Aku masuk ke kamar Prilly. Hawa dingin menyerbu. Ku raih saklar lampu. Sejak pulang dari kantor tadi aku langsung menitipkan Eek ke mama. Untungnya mama langsung mengerti tanpa banyak bertanya. Ku rebahkan tubuhku di ranjang miliknya,sepulangku dari rumah mama. Aku berharap Prilly sudah pulang. Aku rindu omelannya jika aku pulang terlambat.

"Kemana aja sih?kenapa jam segini baru pulang?"

"Lupa ya alamat apartement sendiri?"

"Sekalian aja gak usah pulang!"

Namun tidak ada tanda-tanda Prilly di apartemen. Sepi. Tidak ada suara cemprengnya. Aku mencoba menelponnya berkali-kali namun ponselnya tidak aktif. Dimana kamu sayang?

Kontan ponselku berdering, "Mama Ully,"gumamku.

"Assalammualaikum Li,"

"Waalaikumsalam Ma. Tumben malam-malam nelpon Ali?" tanyaku sopan kepada mama mertuaku.

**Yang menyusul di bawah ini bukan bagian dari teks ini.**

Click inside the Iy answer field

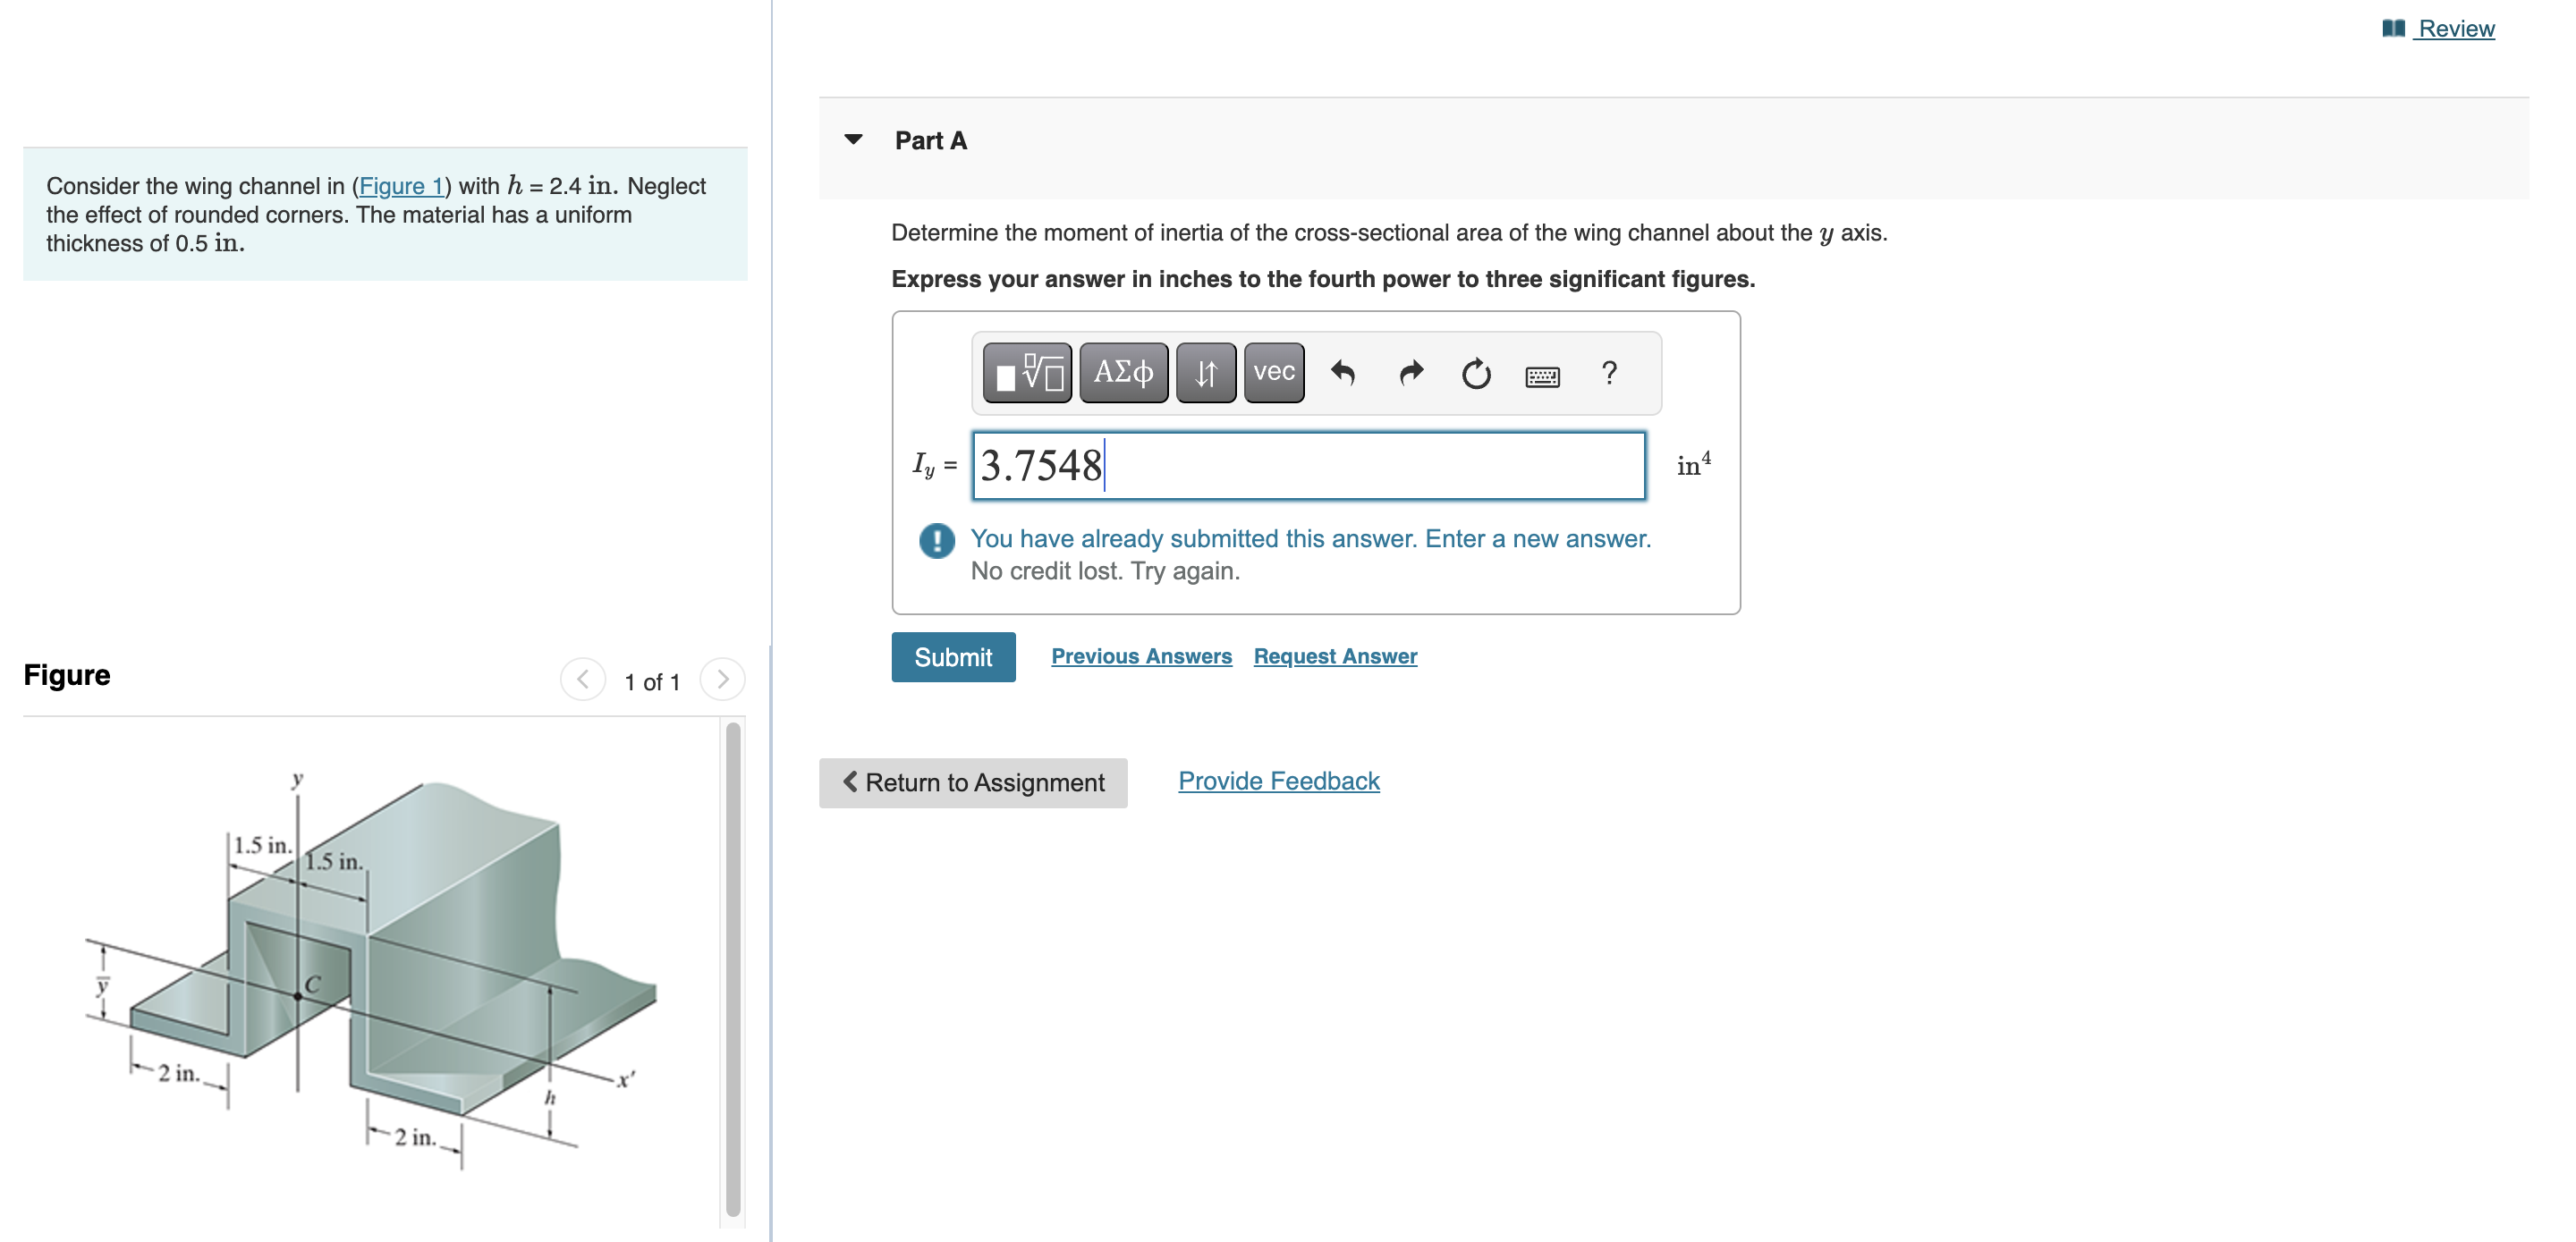pyautogui.click(x=1300, y=464)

"Li, ada Prillynya?mama mau berbicara." aku diam seketika. Awalnya aku fikir Prilly menginap dirumah mamanya. Tapi kenapa Mama Ully menanyakan Prilly. Aku panik, namun aku tidak mau mama mertuaku ikut panik. Aku menggigit bibir bawahku.

"Prillynya udah tidur mah."jawabku berbohong mengatur intonasiku.

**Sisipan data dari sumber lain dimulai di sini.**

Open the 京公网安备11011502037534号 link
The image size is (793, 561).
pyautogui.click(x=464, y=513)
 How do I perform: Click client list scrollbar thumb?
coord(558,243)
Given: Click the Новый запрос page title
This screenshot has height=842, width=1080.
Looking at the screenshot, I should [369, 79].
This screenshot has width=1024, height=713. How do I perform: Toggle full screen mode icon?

Aku hendak mengambil kunci mobilku untuk mencari Prilly. Ku dengar mama menghela nafas,"sebenarnya ada masalah apa antara kamu dan Prilly?"

"Ma-maksud mama?"tanyaku terbata-bata.

"Prilly ada disini Li."suara mama dari sebrang membuatku lega.

" Sebenarnya ada masalah apa antara kamu dan Prilly?tadi siang Prilly kesini. Dia bilang mau menginap dan sudah mendapat izin dari kamu tapi mama curiga ada yang tidak beres. Mama melihat matanya sembab. Makanya mama menelpon kamu,"

Aku menghela nafas,"Maaf Ma. Ali akan jemput Prilly sekarang."

"Mama tidak tahu apa yang terjadi di antara kalian. Mama juga tidak berhak ikut campur dalam rumah tangga kalian. Tapi mama berharap kalian bisa menyelesaikannya secara bijak. Ini sudah larut. Biarkan Prilly menginap saja dulu disini, kamu tidak usah khawatir. Prilly aman disini." jelas mertuaku.

"Terima kasih Ma. Ali titip Prilly."

Aku mencoba memejamkan mataku namun tidak bisa. Aku tidak bisa tertidur. Aku gelisah memikirkan Prilly. Walaupun aku sebenarnya cukup lega karena ternyata Prilly menginap di rumah mamanya. Aku berjalan ke arah balkon. Spot favorite Prilly. Seringkali dulu aku mengomelinya karena kebiasaan buruknya yang lupa menutup pintu balkon. Prilly, baru satu hari aku tidak melihatmu, tapi rindu ini sudah seperti setahun.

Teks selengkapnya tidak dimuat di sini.